+++ Data for this exercise +++

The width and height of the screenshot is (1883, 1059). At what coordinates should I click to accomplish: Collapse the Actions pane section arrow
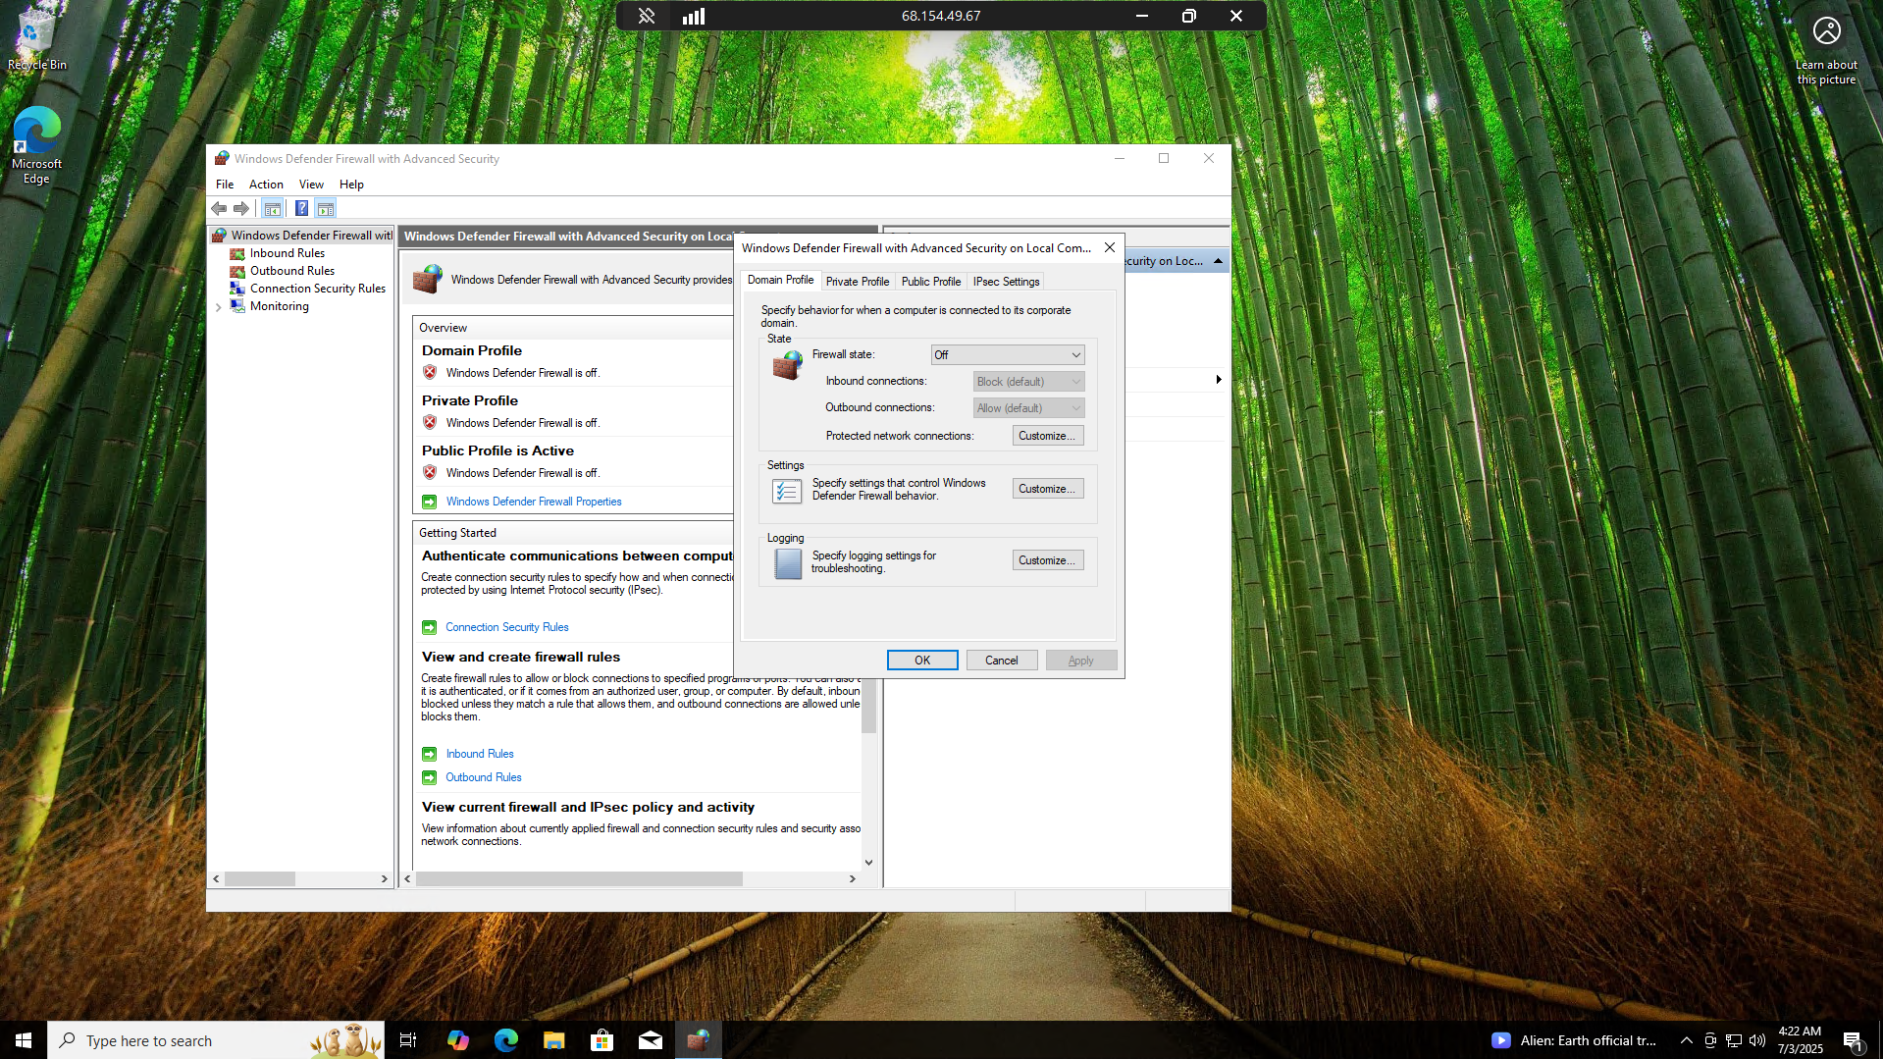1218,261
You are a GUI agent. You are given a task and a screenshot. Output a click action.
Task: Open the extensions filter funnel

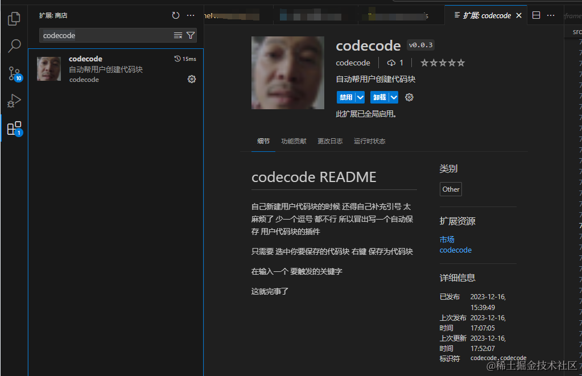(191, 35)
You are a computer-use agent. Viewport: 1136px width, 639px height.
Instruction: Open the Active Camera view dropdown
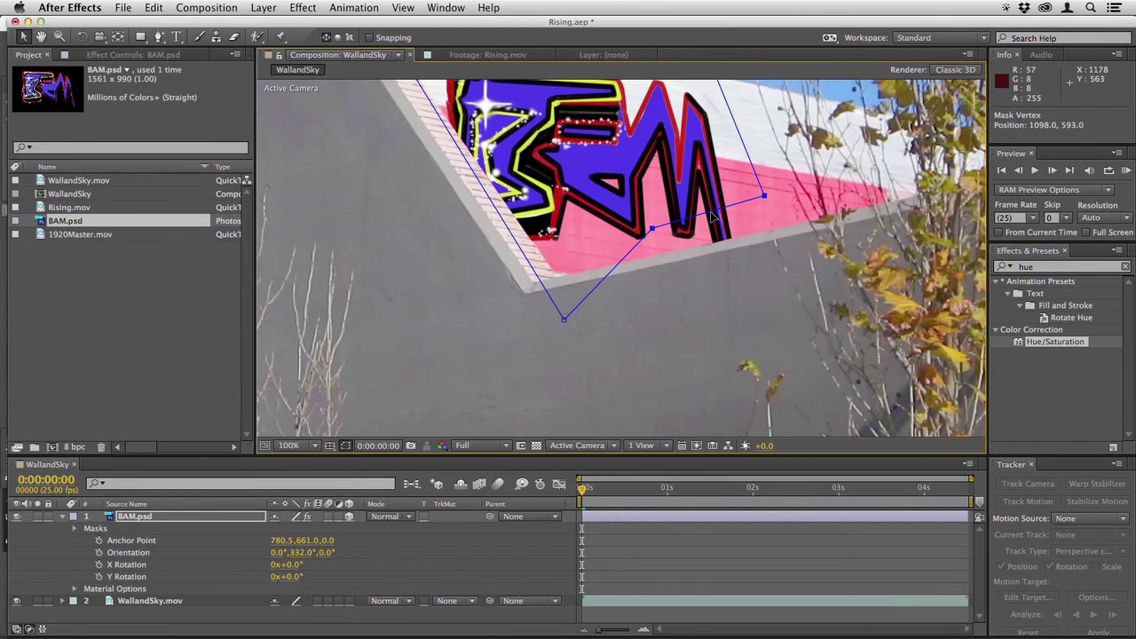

+++

Exercise details: Excluding all pictures, reproduce the records exactly as they appear above.

Exercise solution:
The width and height of the screenshot is (1883, 1059). At what coordinates should I click to accomplish: Collapse the Actions pane section arrow
1218,261
You are a GUI agent. You are given a task and a screenshot. Output a click action.
Task: Open the extensions filter funnel

(191, 35)
You are a computer-use agent. Viewport: 1136px width, 639px height.
Instruction: Open the Active Camera view dropdown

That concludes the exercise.